*Provided entries*.
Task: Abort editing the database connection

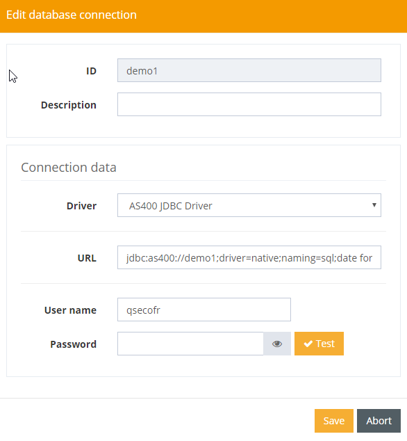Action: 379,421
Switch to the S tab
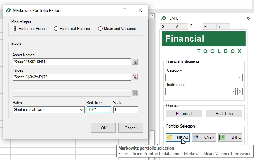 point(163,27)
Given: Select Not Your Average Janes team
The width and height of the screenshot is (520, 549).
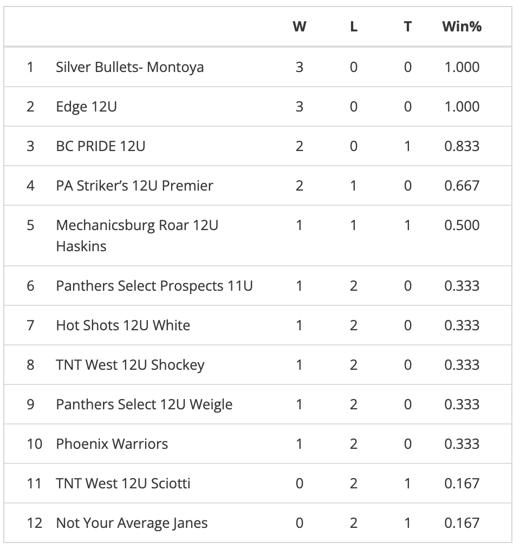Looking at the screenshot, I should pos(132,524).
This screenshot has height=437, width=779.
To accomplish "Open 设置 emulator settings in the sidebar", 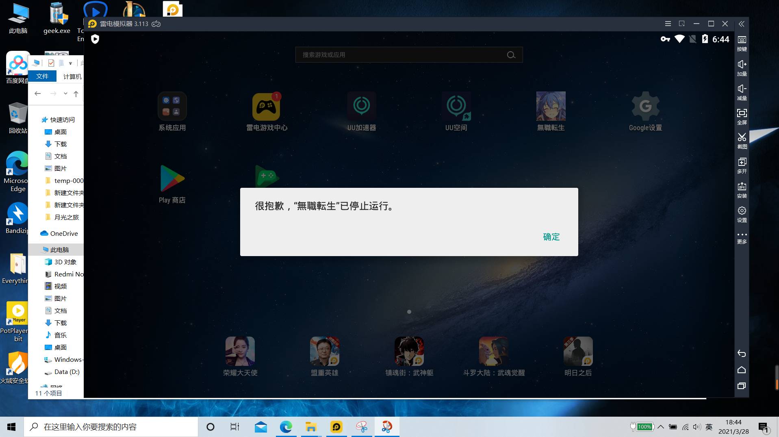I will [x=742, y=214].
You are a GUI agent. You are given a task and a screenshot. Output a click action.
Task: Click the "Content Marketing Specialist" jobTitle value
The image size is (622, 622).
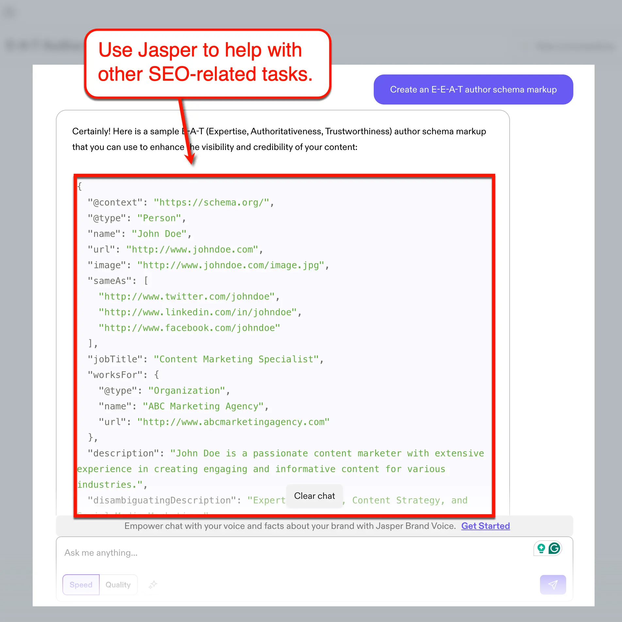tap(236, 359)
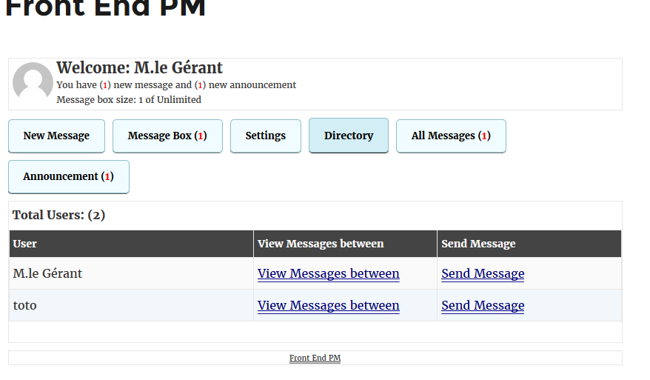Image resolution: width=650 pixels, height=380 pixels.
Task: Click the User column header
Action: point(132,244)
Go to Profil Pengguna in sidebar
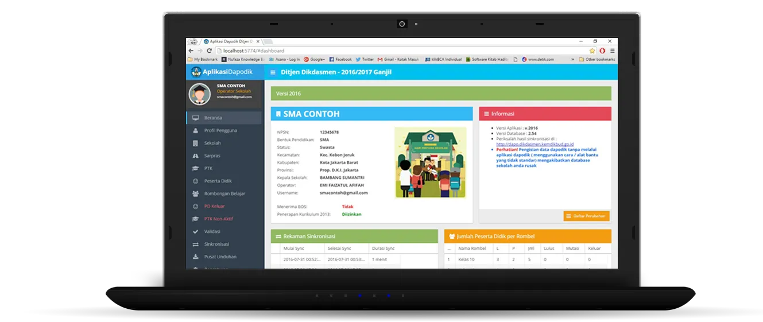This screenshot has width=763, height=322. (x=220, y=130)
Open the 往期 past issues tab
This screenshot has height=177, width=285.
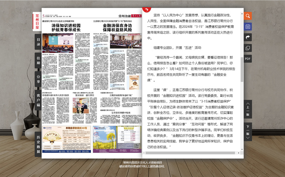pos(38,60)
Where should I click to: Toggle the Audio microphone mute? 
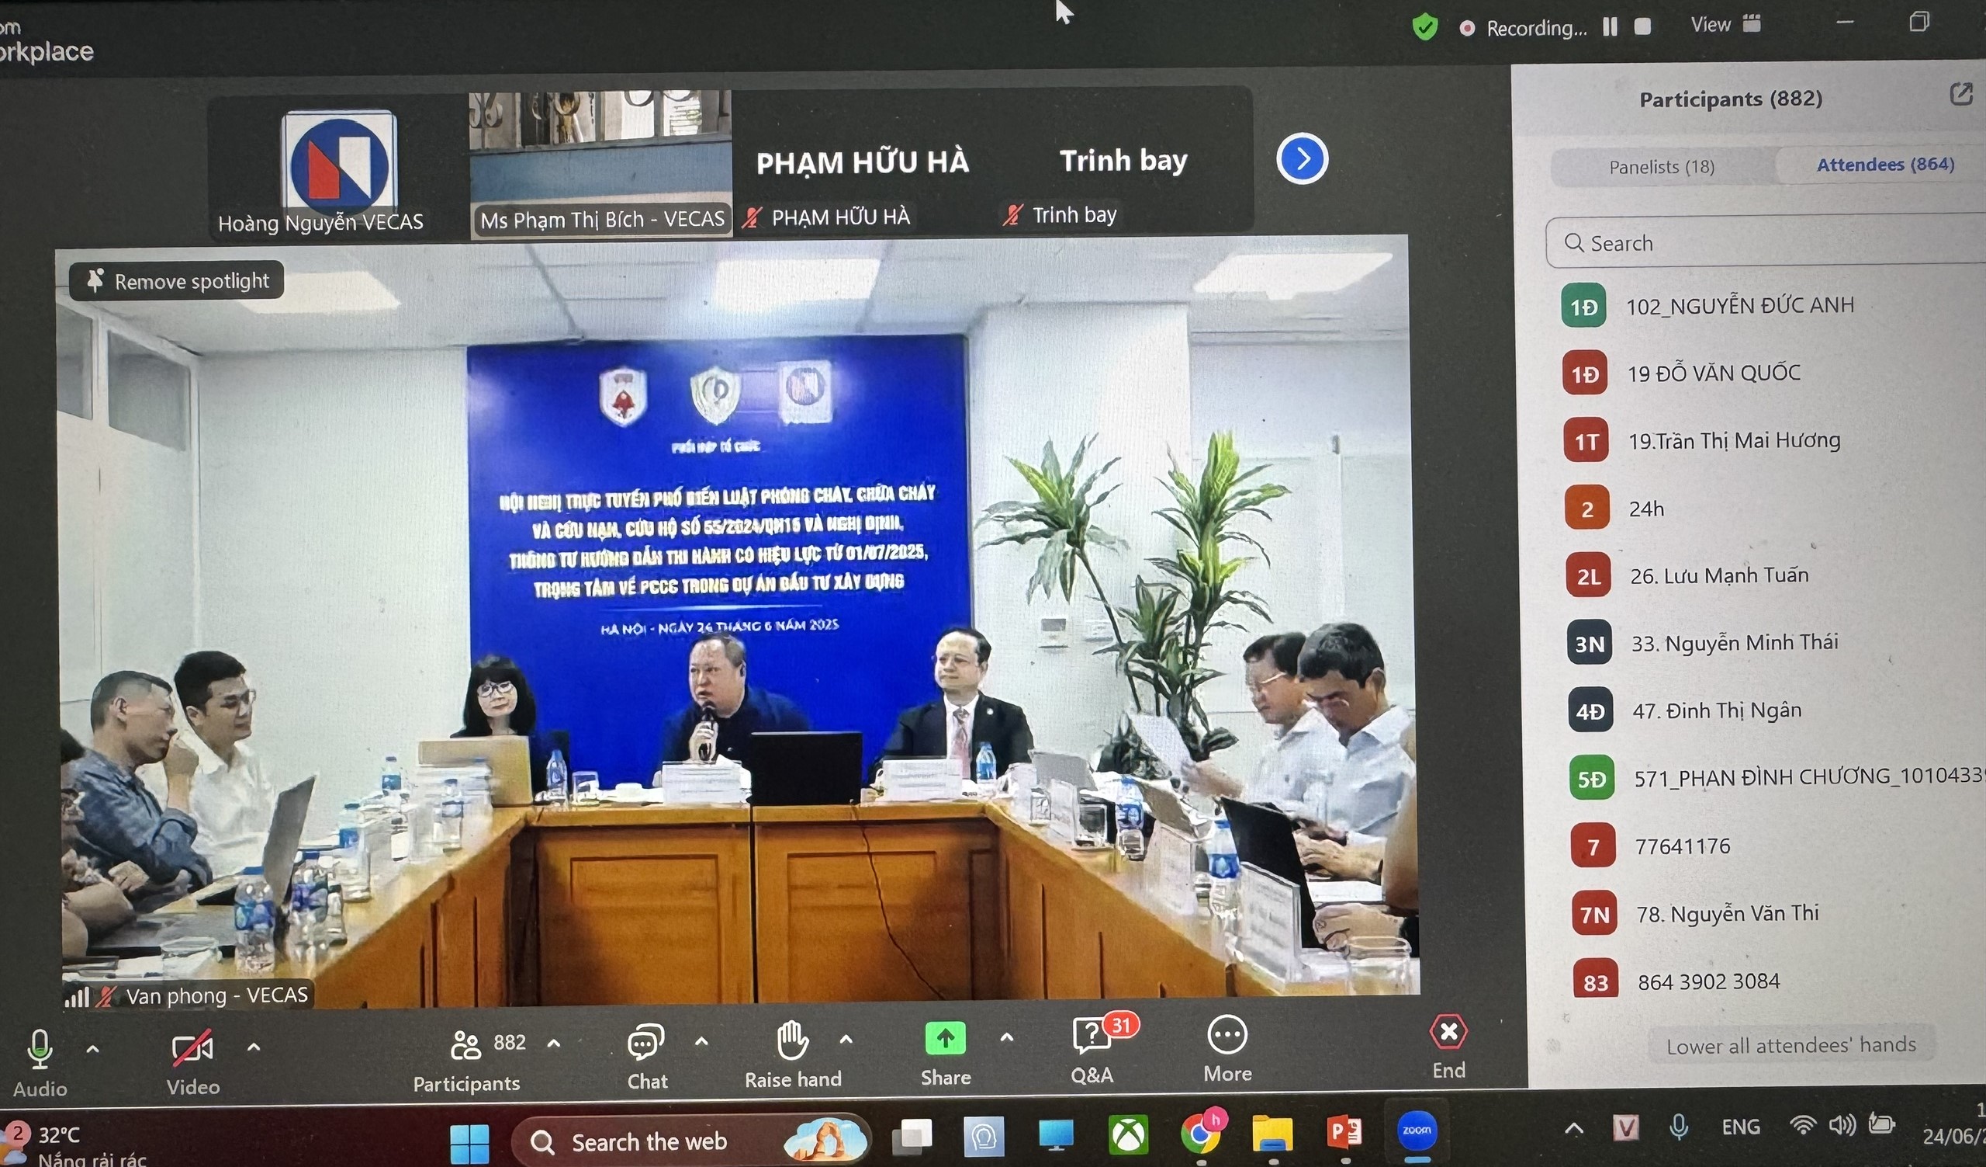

*Given request*.
Reproduce the data starting at the line containing "Go to Profil Pengguna in sidebar" and ending at the last line of the data, substituting "previous issues" for "past issues" and leaving everything else unchanged. Omit the pictures from your answer.

*Written response*.
Go to Profil Pengguna in sidebar
This screenshot has width=763, height=322. (x=220, y=130)
Open the 往期 previous issues tab
This screenshot has height=177, width=285.
pos(38,60)
Where should I click to: Toggle the Audio microphone mute? 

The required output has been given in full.